En première ligne des manifestations qui secouent le Mozambique, le rappeur mozambicain Nikotina KF vient de braver les gaz lacrymogènes et les balles en caoutchouc de la police.
Faisant écho à la jeunesse assoiffée de justice sociale de ce pays d’Afrique australe qui manifeste depuis plus de deux mois, l’artiste ne se contente pas de dénoncer, dans ses textes comme dans la rue, l’élection du 9 octobre « volée » à l’opposition.
“La question est sociale, plus que politique”, explique à l’AFP le musicien de 32 ans, portant une boucle d’oreille et un t-shirt à l’effigie de l’ancien basketteur américain Dennis Rodman, dans le quartier populaire de Mafalala. . Son visage reste marqué par la dispersion musclée des manifestants ce matin-là.
Au moins 90 personnes ont été tuées lors de manifestations post-électorales, convoquées par le principal opposant Venancio Mondlane, qui rejette les résultats, le faisant perdre au profit du parti Frelimo, qui règne en maître depuis près d’un demi-siècle dans le pays. ancienne colonie portugaise frappée par la pauvreté.
“Les gens avaient déjà la poudre, Venancio n’a fait qu’allumer la mèche”, a déclaré le rappeur, nommé Higino Fumo à l’état civil. « Les gens se rendent compte qu’un groupe possède beaucoup alors que la majorité n’a rien du tout. Cela crée des divisions.
Riche en ressources minières et gazières, le Mozambique compte près des trois quarts de sa population vivant dans la pauvreté, selon la Banque africaine de développement.
Sa jeunesse, plus touchée par le chômage, représente une part écrasante du pays : environ les deux tiers de ses 33 millions d’habitants ont moins de 25 ans, selon les Nations Unies.
Tout son désespoir, multiplié depuis les élections qui n’ont pas apporté leurs promesses de changement, s’exprime dans la dernière collaboration de Nikotina, « Priez pour Moz ».
Dans le clip, il incarne un vendeur ambulant qui survit en vendant des miches de pain : « Tu veux gagner ta vie mais tu finis par le perdre quand un flic tombe sur toi », chante-t-il en portugais dans cette vidéo vue plus de 100 000 fois dans le semaine suivant sa publication début décembre.
« Je peux mourir pour tout, mais je ne vivrai pas pour rien », prévient-il.
– « Le peuple au pouvoir » –
“Je ne mobilise pas les jeunes à cause de Venancio”, assure le rappeur à l’AFP. “J’utilise mon influence pour soutenir le droit fondamental de manifester, inscrit dans la Constitution.” Un point qu’il soulève dans son titre « Artigo 51 Uma Aula De Direito » (« Article 51 Une leçon de droit »).
Son message et sa musique inspirent un grand nombre de fans qui l’arrêtent régulièrement dans la rue pour des autographes ou des selfies.
“Nous, les jeunes, manquons vraiment de travail”, déclare l’un d’eux, Zilton Macas, coiffeur de 29 ans du quartier Maxaquene, à Maputo, devenu un foyer de contestation.
« Au cours des dix dernières années, le Mozambique s’est transformé en une véritable fosse aux lions, où seules quelques personnes parviennent à survivre », estime-t-il.

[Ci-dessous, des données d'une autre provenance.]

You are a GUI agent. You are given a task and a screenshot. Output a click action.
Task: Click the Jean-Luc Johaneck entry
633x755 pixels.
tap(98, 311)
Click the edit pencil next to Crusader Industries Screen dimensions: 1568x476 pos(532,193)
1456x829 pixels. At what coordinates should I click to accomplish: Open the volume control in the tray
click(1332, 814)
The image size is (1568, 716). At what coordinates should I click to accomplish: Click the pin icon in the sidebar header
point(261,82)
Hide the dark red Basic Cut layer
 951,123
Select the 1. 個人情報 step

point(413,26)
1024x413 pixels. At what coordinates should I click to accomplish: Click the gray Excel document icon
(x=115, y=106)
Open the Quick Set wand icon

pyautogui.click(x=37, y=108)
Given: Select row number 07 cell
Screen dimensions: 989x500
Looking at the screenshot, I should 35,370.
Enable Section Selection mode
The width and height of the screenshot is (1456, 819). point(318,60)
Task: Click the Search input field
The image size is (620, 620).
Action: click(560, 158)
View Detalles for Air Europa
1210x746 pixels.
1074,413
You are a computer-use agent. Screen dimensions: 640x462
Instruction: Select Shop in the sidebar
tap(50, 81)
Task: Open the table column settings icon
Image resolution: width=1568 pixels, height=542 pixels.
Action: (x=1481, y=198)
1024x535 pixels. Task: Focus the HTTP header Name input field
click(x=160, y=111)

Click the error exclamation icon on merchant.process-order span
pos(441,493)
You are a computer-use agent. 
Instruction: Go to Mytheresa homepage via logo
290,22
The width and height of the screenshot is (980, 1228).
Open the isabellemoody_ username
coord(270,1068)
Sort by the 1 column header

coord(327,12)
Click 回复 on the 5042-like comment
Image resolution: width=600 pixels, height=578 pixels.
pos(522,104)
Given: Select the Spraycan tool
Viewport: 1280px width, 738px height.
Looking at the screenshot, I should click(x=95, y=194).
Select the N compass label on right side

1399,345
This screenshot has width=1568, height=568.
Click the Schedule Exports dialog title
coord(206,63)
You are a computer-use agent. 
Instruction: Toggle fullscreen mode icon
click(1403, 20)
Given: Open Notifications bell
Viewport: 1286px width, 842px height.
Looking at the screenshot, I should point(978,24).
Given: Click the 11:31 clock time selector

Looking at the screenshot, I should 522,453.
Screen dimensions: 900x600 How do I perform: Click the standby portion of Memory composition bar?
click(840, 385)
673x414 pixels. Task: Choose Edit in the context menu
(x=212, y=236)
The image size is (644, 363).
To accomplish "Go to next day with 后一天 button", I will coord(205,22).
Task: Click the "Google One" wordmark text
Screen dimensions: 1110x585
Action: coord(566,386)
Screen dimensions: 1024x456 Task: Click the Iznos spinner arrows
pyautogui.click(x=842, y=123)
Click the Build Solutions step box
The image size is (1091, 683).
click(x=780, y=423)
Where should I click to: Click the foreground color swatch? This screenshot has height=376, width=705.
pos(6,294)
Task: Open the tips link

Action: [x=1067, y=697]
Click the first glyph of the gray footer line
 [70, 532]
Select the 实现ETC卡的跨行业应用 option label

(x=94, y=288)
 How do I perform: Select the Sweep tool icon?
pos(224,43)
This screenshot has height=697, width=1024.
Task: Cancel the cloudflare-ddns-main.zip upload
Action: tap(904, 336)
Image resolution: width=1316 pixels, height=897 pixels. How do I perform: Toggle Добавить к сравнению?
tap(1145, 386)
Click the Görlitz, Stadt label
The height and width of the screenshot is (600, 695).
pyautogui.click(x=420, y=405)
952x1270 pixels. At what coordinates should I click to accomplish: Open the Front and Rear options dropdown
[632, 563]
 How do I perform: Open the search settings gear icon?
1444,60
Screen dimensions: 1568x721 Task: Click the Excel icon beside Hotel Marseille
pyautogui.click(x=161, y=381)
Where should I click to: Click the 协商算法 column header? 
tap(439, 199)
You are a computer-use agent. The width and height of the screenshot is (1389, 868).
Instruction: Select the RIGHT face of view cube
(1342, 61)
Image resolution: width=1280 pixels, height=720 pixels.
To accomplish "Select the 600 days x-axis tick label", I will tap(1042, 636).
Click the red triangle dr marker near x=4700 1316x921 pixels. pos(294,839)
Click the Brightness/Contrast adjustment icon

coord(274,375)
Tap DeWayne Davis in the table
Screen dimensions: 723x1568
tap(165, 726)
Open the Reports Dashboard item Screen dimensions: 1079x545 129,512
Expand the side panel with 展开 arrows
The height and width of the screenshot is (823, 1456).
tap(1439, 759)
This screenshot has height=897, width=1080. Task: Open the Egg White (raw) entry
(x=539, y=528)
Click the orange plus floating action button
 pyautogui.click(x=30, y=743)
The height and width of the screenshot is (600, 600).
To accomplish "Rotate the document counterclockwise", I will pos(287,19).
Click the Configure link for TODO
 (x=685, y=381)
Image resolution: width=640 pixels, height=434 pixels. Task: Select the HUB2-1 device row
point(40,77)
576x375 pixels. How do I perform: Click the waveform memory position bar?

Quelques mètres plus loin, le diplôme de gestion environnementale de Juvencia Bila, 43 ans, ne lui a ouvert aucune porte autre que celles du fast-food où elle est vendeuse.
« En grandissant, nos parents nous encouragent à étudier pour avoir un avenir meilleur », explique-t-elle, coiffée d’un chapeau – celui d’un diplômé universitaire. “Mais ça n’a rien fait.”
Personnalité publique de la contestation, Nikotina a fait l’objet de menaces, voire de mort : « Pas seulement contre moi, mais aussi contre celle de ma famille », lance-t-il devant une fresque représentant Azagaia, l’un des rappeurs les plus célèbres. le plus respecté dans le pays et même dans le monde lusophone.
C’est après sa mort suite à une crise d’épilepsie il y a presque deux ans que Nikotina a décidé d’utiliser sa musique pour des causes sociales. Une marche à la mémoire d’Azagaia, très critique à l’égard du gouvernement, avait déjà été dispersée à coups de gaz lacrymogènes et de balles en caoutchouc.
L’un de ses titres de 2008 envahit les rues depuis deux mois : « Povo no poder » (« Le peuple au pouvoir ») est devenu le slogan de la contestation.